On Anger, Disgust, and Love

You are one of the world’s best known and most celebrated living philosophers, as testified by your 57 honorary degrees and by your reception of the most prestigious honors in philosophy (just in the last two years: Philip Quinn Prize 2015, for outstanding service to the profession of philosophy; Inamori Ethics Prize for Outstanding Ethical Leadership, 2015; Nonino Prize for a “Master of Our Time,” 2015; Kyoto Prize in Philosophy, 2016; NEH Jefferson Lecture, 2017). And yet, your graduate education was not in philosophy but in classical philology. Your PhD dissertation, defended in 1975 at Harvard University, was entitled Aristotle’s De Motu Animalium, and it was more or less the same as the book of that title, published in 1978. What attracted you to classical philology in the first place, and why did you eventually make the transition to philosophy? Is your graduate training in philology to be credited in part for your success as a philosopher, and if so how?

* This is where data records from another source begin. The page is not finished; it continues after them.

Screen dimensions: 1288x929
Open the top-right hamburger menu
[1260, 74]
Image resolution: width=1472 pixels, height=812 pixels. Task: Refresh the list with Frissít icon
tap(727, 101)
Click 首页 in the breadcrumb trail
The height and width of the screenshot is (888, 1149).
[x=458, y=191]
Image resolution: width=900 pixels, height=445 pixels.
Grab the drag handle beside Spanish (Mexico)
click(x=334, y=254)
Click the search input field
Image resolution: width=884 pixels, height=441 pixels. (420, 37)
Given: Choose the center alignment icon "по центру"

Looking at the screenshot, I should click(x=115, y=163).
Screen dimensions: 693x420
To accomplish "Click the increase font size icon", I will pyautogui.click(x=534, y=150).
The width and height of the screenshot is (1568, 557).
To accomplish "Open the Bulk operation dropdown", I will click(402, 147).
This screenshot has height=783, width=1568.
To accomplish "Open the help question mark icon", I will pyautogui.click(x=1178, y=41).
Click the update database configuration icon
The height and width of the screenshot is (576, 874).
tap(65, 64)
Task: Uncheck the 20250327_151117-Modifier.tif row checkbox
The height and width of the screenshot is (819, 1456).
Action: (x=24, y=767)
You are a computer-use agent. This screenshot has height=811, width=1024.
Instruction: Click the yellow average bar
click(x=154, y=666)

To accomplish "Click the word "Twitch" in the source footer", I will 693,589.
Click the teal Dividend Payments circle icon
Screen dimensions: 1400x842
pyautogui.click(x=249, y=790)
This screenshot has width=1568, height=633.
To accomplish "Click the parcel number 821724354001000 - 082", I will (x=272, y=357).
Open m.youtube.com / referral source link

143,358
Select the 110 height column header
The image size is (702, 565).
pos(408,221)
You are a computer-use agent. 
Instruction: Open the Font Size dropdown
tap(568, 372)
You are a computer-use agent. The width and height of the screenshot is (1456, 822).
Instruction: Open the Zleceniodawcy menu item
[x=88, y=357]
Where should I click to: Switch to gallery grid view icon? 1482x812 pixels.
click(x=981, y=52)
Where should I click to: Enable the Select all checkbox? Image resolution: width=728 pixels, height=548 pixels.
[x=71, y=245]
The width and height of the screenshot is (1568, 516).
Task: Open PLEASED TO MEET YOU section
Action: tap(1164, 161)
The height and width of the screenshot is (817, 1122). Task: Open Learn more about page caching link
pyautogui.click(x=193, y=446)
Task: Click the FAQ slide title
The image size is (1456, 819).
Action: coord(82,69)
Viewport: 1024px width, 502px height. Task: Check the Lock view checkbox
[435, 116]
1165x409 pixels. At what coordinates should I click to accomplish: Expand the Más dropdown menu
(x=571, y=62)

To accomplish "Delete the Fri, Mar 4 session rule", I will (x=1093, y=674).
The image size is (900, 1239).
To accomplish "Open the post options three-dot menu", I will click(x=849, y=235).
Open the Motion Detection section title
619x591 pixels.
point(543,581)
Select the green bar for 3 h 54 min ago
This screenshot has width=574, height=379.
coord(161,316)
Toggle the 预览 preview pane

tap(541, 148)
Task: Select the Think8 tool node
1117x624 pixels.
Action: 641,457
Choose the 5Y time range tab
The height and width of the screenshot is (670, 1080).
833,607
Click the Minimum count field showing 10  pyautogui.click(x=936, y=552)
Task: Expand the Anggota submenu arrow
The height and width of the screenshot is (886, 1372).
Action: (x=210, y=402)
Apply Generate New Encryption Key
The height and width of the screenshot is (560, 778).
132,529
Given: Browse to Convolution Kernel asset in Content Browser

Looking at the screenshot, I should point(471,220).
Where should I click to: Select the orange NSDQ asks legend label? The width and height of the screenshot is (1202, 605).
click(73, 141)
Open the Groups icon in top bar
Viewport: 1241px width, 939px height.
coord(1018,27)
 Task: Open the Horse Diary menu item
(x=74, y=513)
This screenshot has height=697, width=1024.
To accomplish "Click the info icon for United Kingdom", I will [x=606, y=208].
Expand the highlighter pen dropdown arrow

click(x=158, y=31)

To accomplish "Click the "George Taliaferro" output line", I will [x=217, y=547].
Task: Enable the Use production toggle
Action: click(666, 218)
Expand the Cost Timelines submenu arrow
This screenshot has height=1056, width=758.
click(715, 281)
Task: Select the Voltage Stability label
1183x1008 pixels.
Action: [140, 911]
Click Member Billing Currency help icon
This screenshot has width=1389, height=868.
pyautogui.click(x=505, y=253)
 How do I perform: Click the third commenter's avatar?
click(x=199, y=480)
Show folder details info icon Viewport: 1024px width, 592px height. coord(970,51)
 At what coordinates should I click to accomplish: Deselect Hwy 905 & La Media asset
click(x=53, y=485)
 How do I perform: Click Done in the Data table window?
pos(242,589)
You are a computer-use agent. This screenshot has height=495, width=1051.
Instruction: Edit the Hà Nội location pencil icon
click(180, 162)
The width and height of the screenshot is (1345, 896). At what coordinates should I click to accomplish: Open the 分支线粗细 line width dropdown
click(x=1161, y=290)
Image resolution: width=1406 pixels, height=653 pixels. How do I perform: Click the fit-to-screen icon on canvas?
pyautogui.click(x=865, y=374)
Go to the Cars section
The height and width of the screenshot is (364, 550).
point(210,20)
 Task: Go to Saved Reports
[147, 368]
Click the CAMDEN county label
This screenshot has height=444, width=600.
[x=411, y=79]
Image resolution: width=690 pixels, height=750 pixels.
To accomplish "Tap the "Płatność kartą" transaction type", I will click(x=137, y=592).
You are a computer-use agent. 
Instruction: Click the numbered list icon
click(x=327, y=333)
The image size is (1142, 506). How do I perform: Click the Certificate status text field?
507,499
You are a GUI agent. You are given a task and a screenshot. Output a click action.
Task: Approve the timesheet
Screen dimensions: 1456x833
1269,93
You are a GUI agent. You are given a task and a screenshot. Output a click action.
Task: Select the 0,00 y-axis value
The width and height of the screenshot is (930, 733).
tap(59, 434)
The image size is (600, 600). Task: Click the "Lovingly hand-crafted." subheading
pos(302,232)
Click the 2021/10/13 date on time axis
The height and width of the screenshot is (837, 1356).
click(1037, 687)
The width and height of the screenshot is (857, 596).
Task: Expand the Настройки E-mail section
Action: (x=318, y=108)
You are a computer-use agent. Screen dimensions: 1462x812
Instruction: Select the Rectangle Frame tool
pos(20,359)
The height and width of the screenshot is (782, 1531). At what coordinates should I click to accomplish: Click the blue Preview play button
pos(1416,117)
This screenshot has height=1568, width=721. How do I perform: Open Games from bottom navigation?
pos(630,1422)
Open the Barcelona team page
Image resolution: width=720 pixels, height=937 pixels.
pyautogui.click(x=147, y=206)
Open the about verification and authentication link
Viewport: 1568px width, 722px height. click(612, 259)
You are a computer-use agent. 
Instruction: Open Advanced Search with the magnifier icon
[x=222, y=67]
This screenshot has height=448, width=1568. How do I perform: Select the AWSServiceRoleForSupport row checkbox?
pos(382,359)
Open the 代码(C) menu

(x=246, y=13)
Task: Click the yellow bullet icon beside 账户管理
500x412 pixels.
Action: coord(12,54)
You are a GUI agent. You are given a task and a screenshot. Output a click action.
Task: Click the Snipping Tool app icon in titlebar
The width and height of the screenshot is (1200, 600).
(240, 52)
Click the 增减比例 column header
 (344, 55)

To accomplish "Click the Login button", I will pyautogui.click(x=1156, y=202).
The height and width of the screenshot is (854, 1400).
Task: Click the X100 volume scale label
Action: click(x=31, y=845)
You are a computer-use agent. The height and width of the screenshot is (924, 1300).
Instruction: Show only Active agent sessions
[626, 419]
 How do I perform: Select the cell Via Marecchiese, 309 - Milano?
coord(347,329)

I was attracted to Classics by my love of Greek tragedies and comedies, which I read first in English and then, as soon as I could, in Greek.  When I went to graduate school I wanted to write about tragedy – and lo and behold, I did! – but later. Because when I got to Harvard I found that nobody was addressing the deep ideas in the tragedies. Some were editing texts, and others were doing literary criticism of a somewhat superficial and vapid sort.  The people who really commanded my respect were G. E. L. Owen, the great scholar of Plato and Aristotle, and Glen Bowersock, the historian. I don’t have a gift for history, but in order to work with Glen I made Tacitus my “special author” in Latin, and I’ve always delighted in Glen’s prodigious learning, his grace, his wit.